BTG Pactual economists Tiago Berriel, a former central bank director, and Bruno Martins examined the initial iteration of President Luiz Inacio Lula da Silva's consumer debt renegotiation program and concluded it did not expand credit for those who benefited. Their findings were published in a report assessing the first version of the program, which was launched in 2023.
The report arrives as Lula introduced a revised edition of the policy last week. The updated program broadens the income eligibility threshold for federal guarantees on debt renegotiation to borrowers earning up to five times the minimum wage, up from twice the minimum wage under the initial phase.
The program was designed to address rising household indebtedness and the impact of high interest rates on expensive credit products - factors that had limited consumers' ability to benefit from lower unemployment and easing inflation. Yet according to Berriel and Martins, the first phase did not produce the intended boost in consumption among beneficiaries.
"Balance-sheet improvement appears to have been captured more by banks and/or redirected toward lower-risk groups, while direct beneficiaries began to carry renegotiated installments," Berriel and Martins wrote.
The economists interpret this pattern as a household-level financial adjustment rather than a reopening of credit channels for the renegotiated borrowers. They added that clearing a credit record does not automatically increase disposable income or restore effective access to new credit.
"Why the program may not have generated a perceptible improvement in welfare in the short term: clearing one’s credit record does not automatically increase disposable income or effective access to credit," they wrote.
Political stakes accompany the economic assessment. Lula, who is seeking a fourth non-consecutive term, has seen an early lead diminish and is now tied with his main challenger, Senator Flavio Bolsonaro, in major run-off polls ahead of October elections. The revised debt program was one of the administration's prominent electoral measures.
BTG's evaluation suggests the initial policy improved aggregate balance sheets in ways that did not translate into immediate welfare gains for the households targeted. That outcome may help explain why the program failed to generate a clear and rapid increase in consumer spending or a noticeable improvement in public perception in the short term.

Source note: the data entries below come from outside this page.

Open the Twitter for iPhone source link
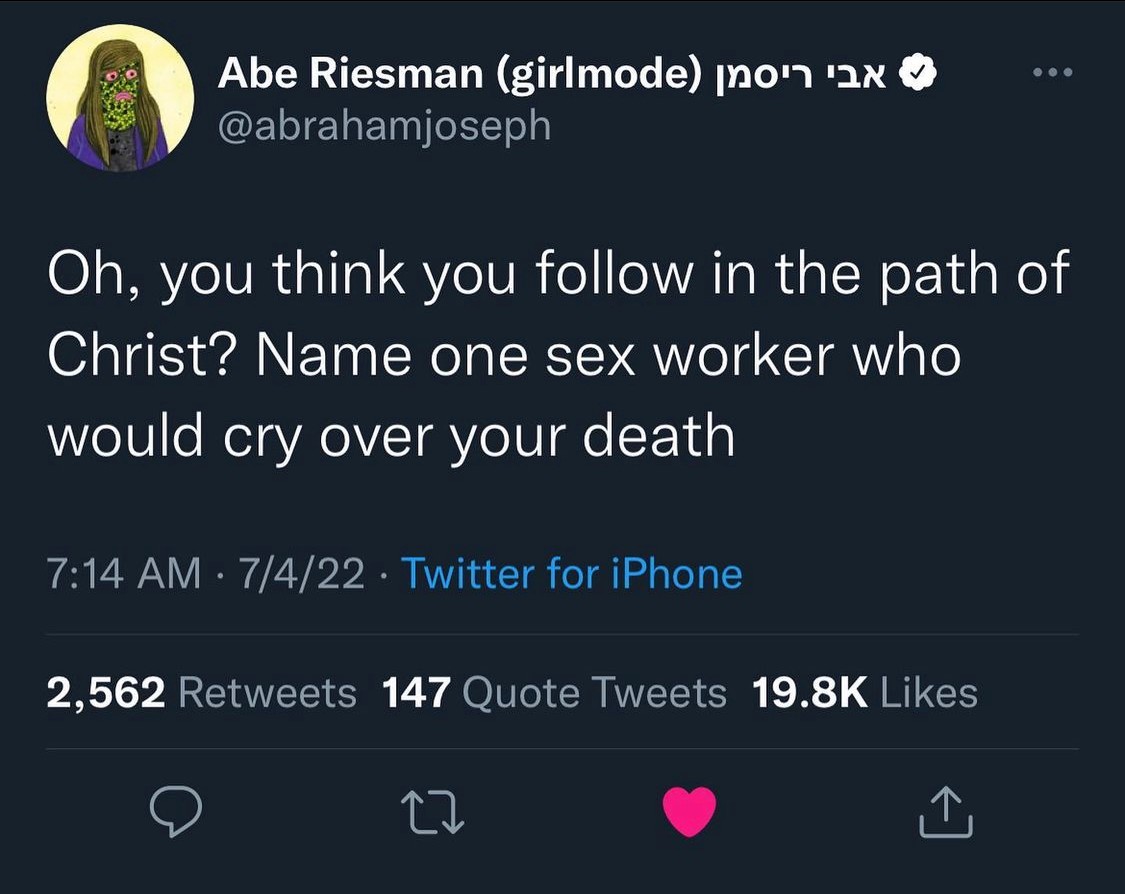This screenshot has width=1125, height=894. [571, 574]
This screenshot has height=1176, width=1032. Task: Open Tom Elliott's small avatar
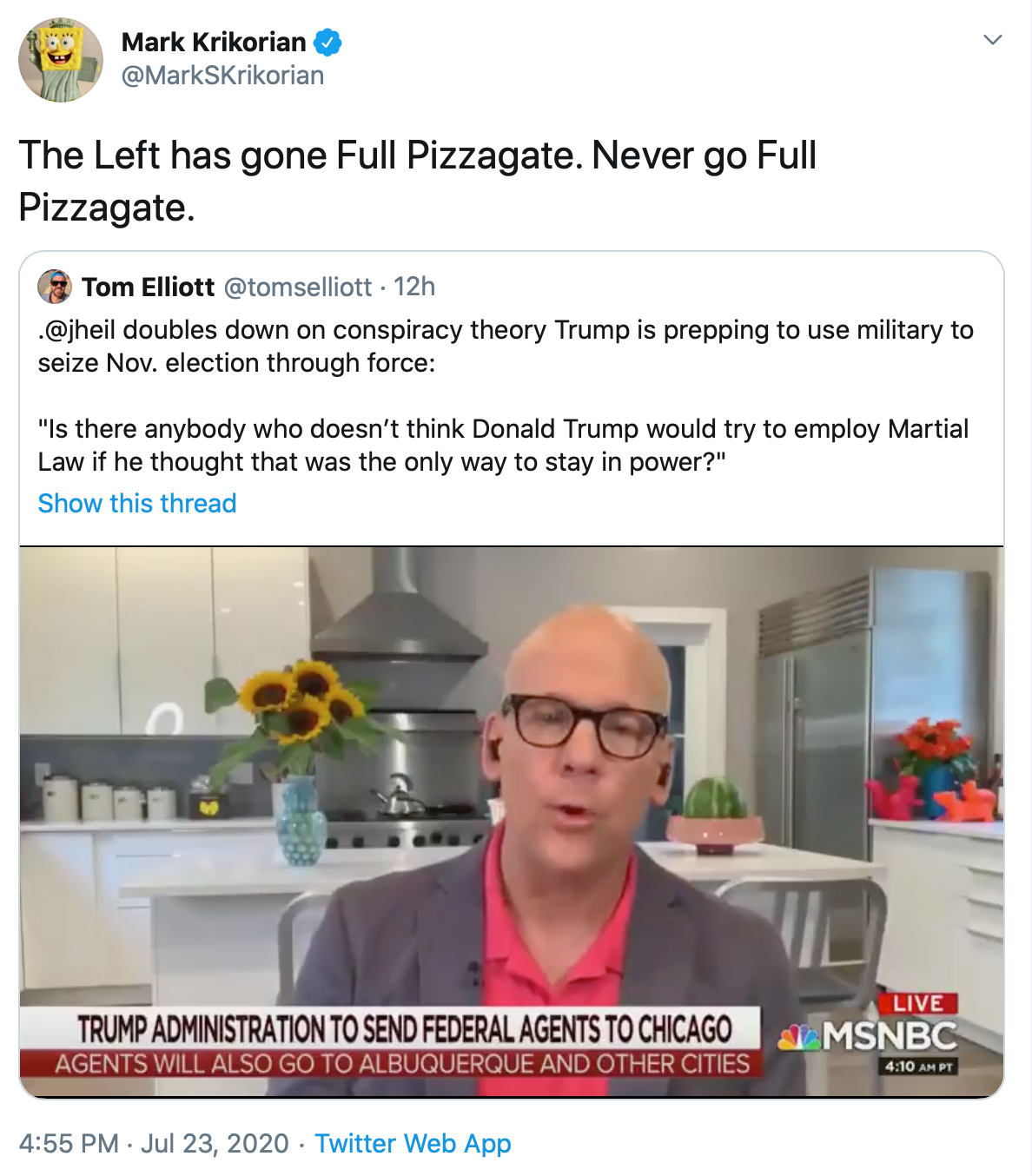click(x=55, y=287)
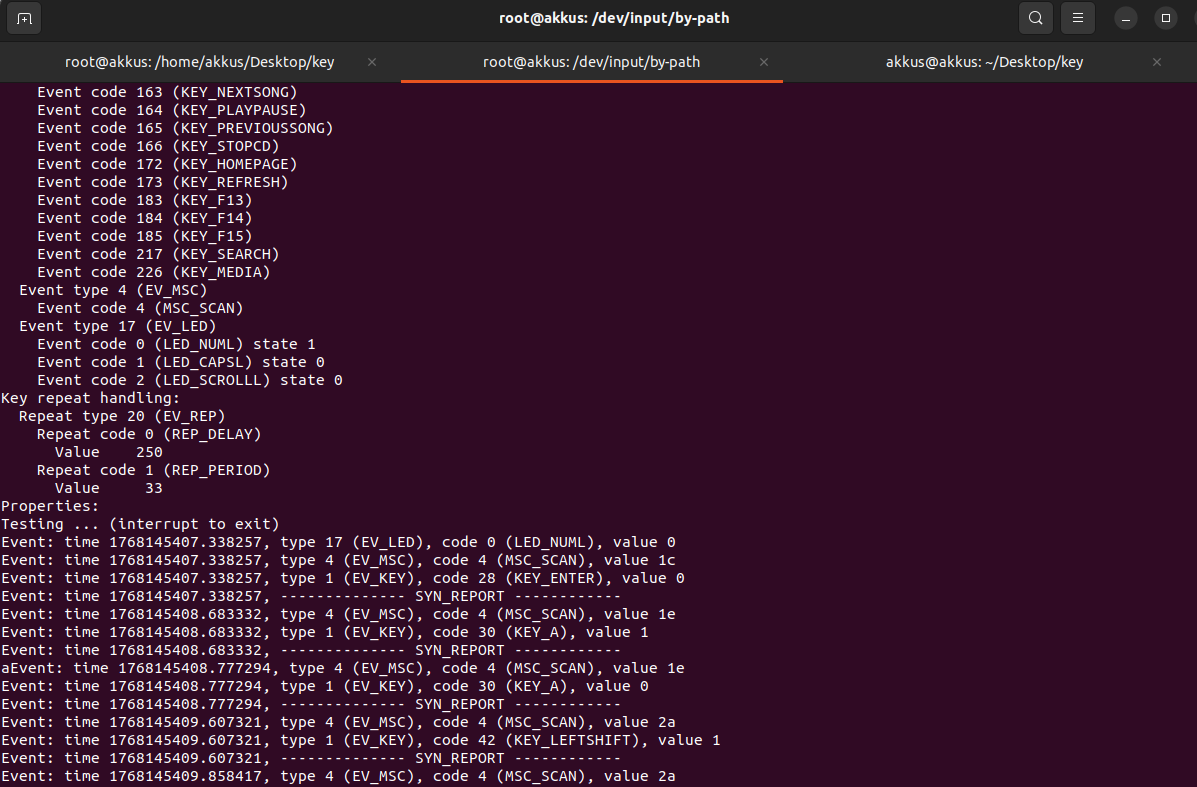Image resolution: width=1197 pixels, height=787 pixels.
Task: Minimize the terminal window
Action: 1126,18
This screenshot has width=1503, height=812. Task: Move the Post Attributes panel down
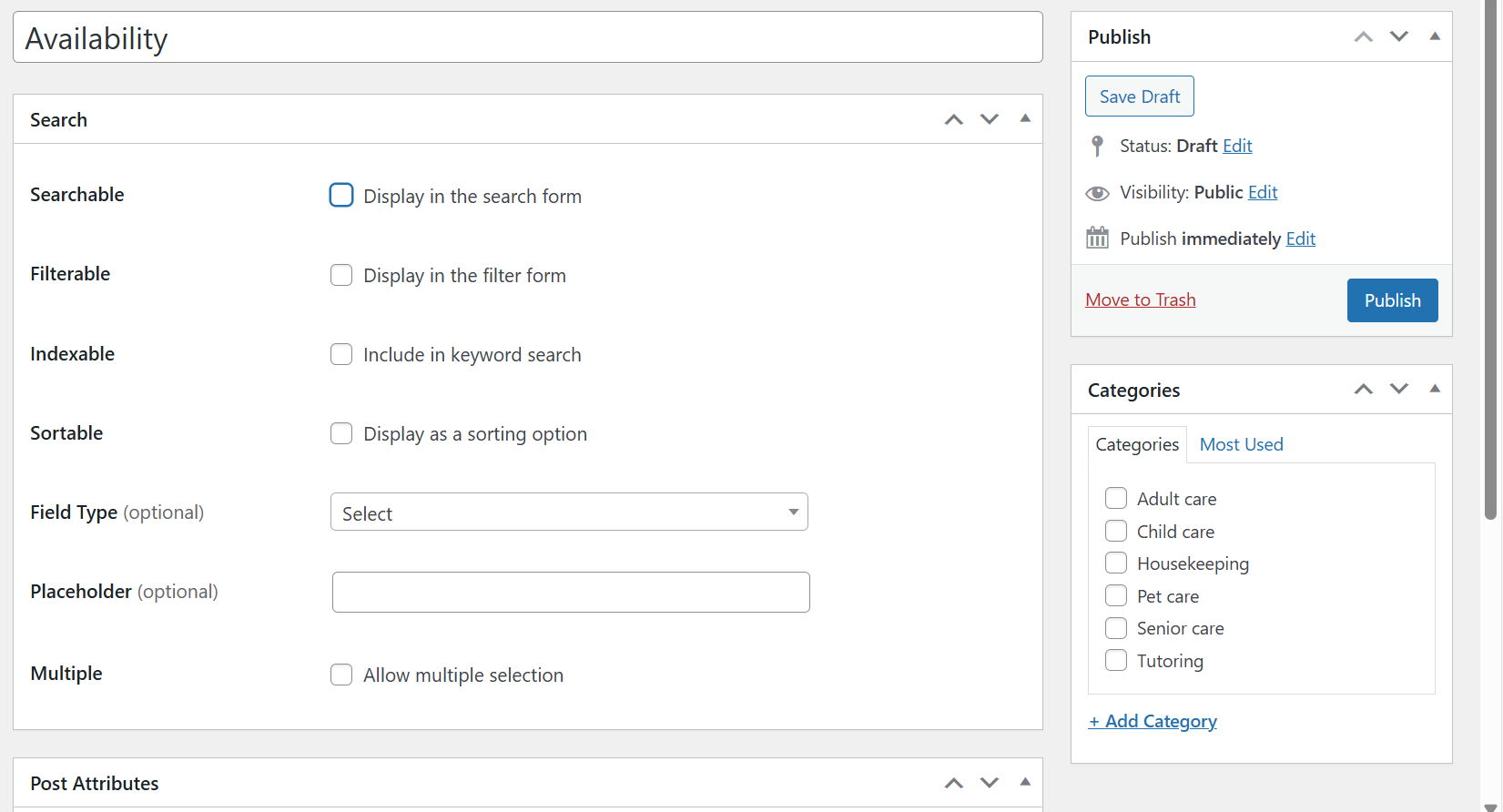pos(990,783)
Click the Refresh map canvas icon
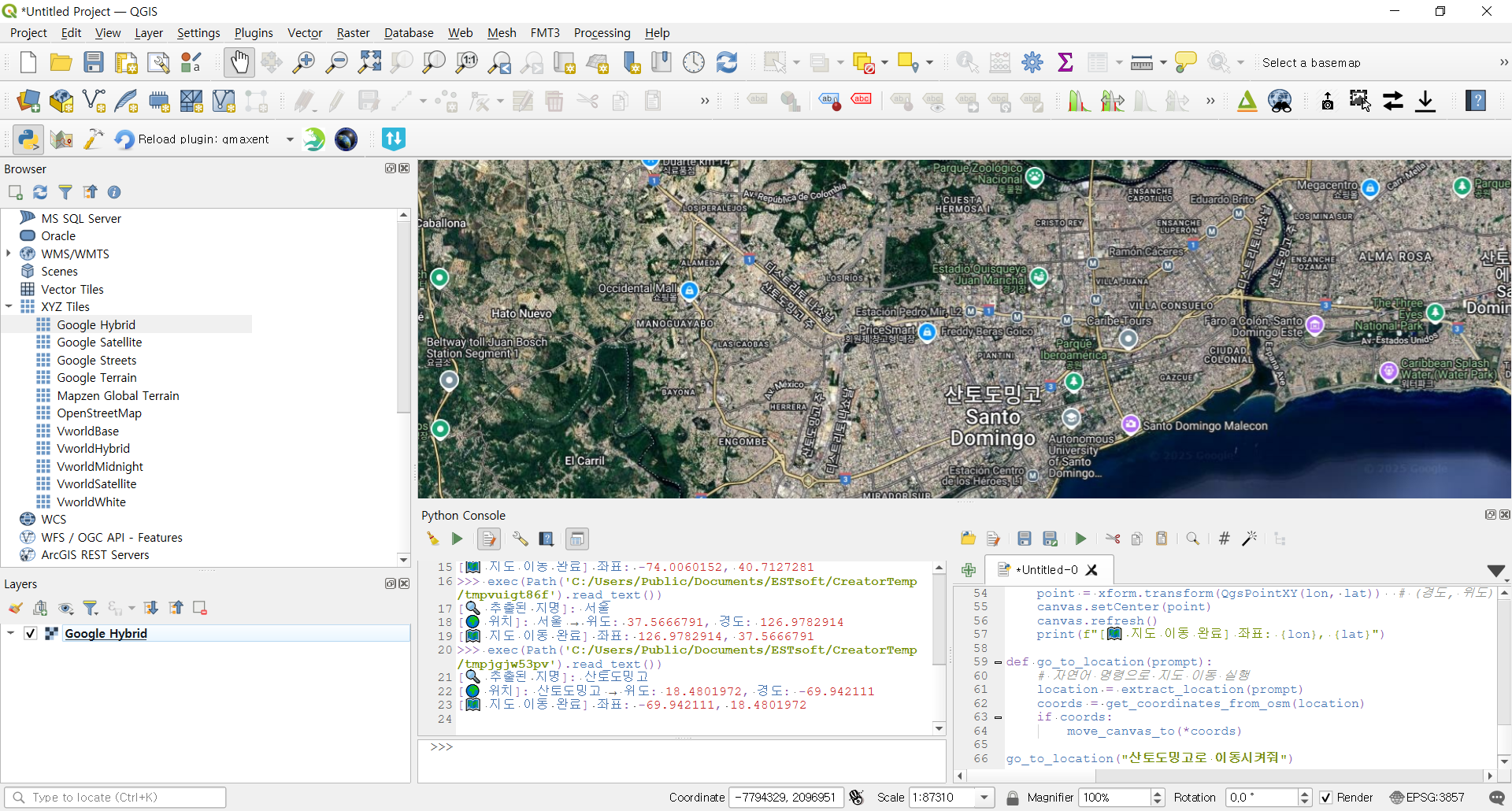This screenshot has height=811, width=1512. (727, 62)
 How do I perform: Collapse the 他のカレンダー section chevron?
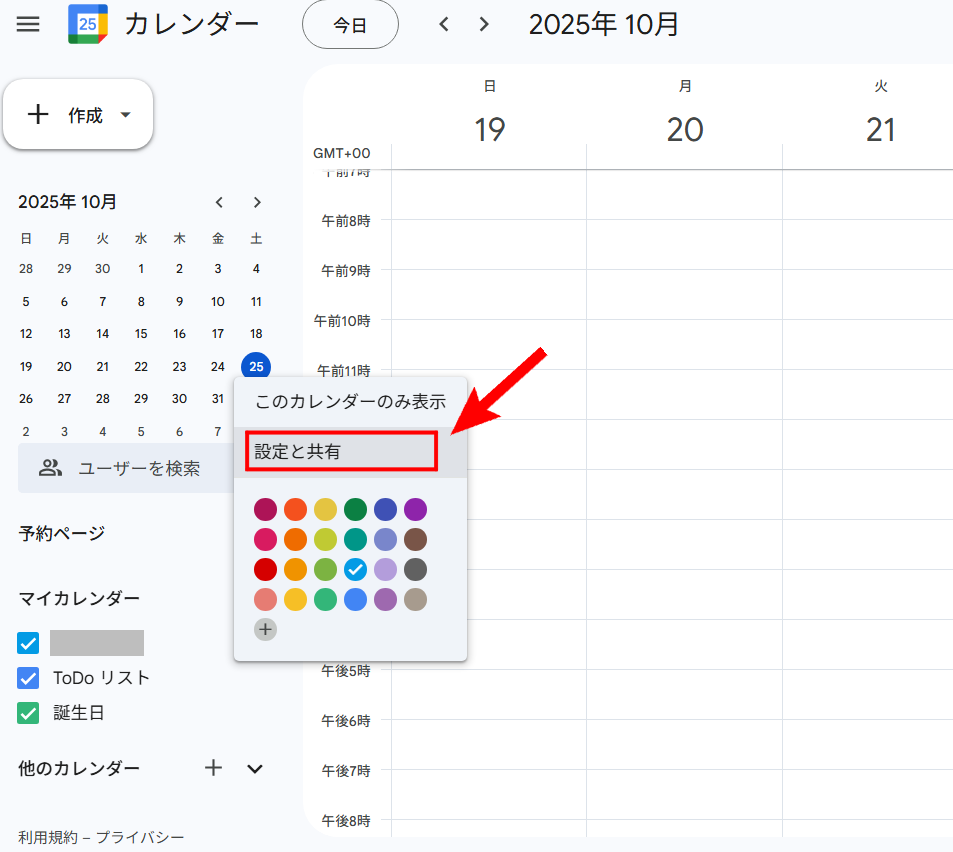tap(255, 768)
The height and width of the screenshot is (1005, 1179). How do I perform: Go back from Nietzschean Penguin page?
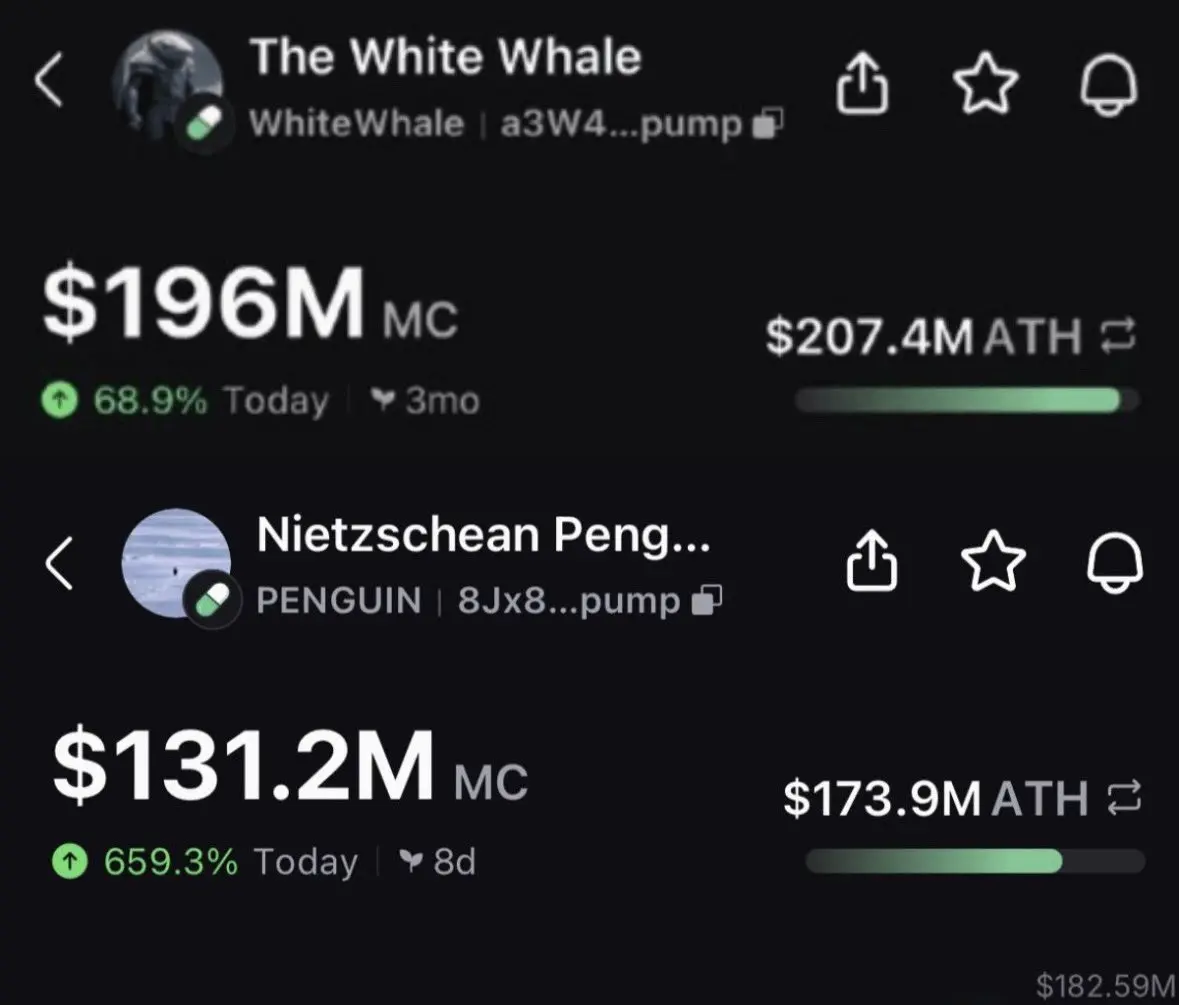click(x=59, y=563)
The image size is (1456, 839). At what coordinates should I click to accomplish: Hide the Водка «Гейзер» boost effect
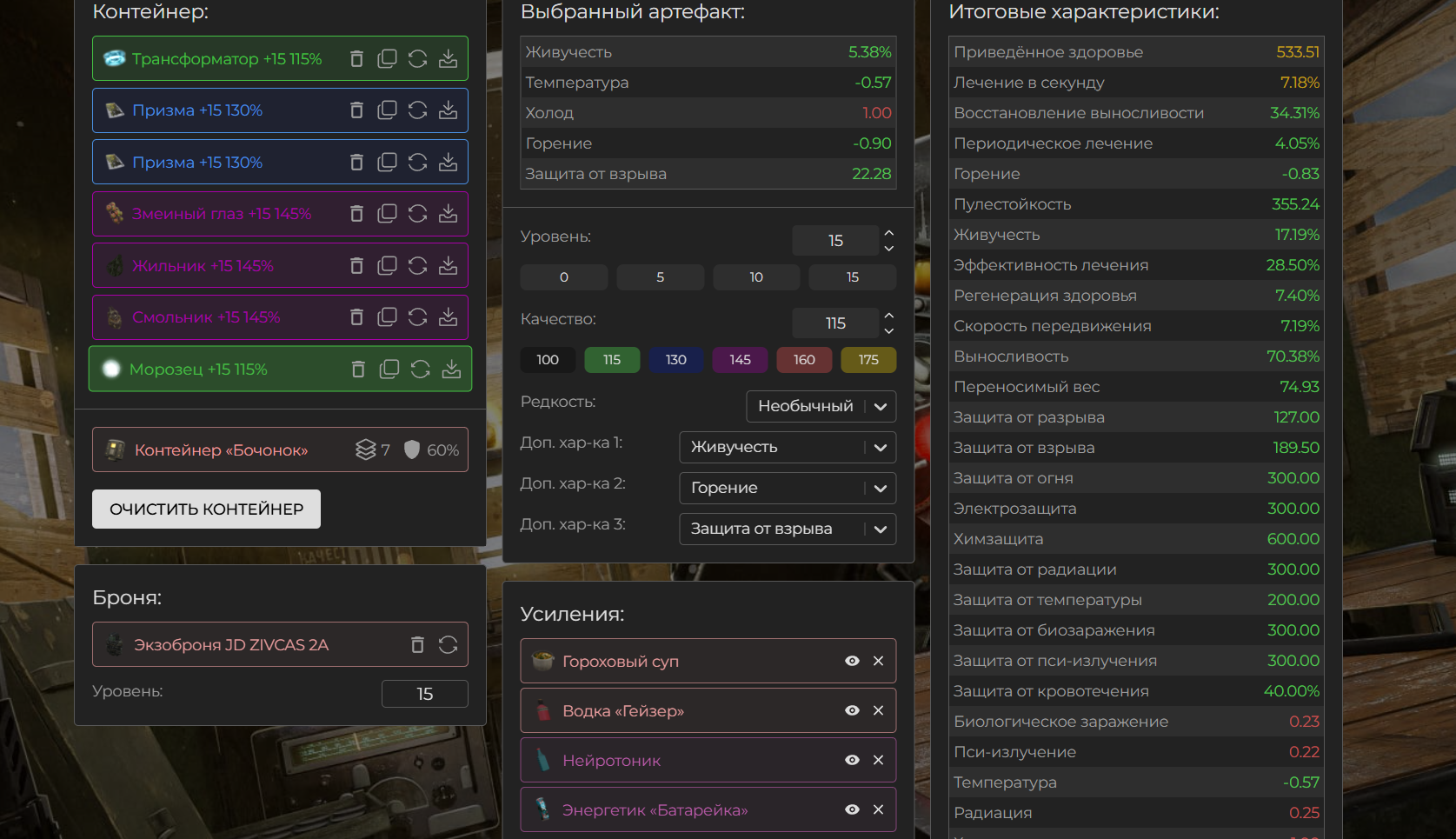point(852,711)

In sum, the report indicates that while the policy altered the distribution of financial risk and improved certain balance-sheet metrics, it did not spur a new round of borrowing for direct beneficiaries or quickly raise their disposable income.
Context and next steps
The central findings come from the first-phase assessment; the revised program expands eligibility and includes federal guarantees for a larger income band. Whether the changes in the new edition will alter the dynamics observed by BTG is not evaluated in the report and remains to be seen.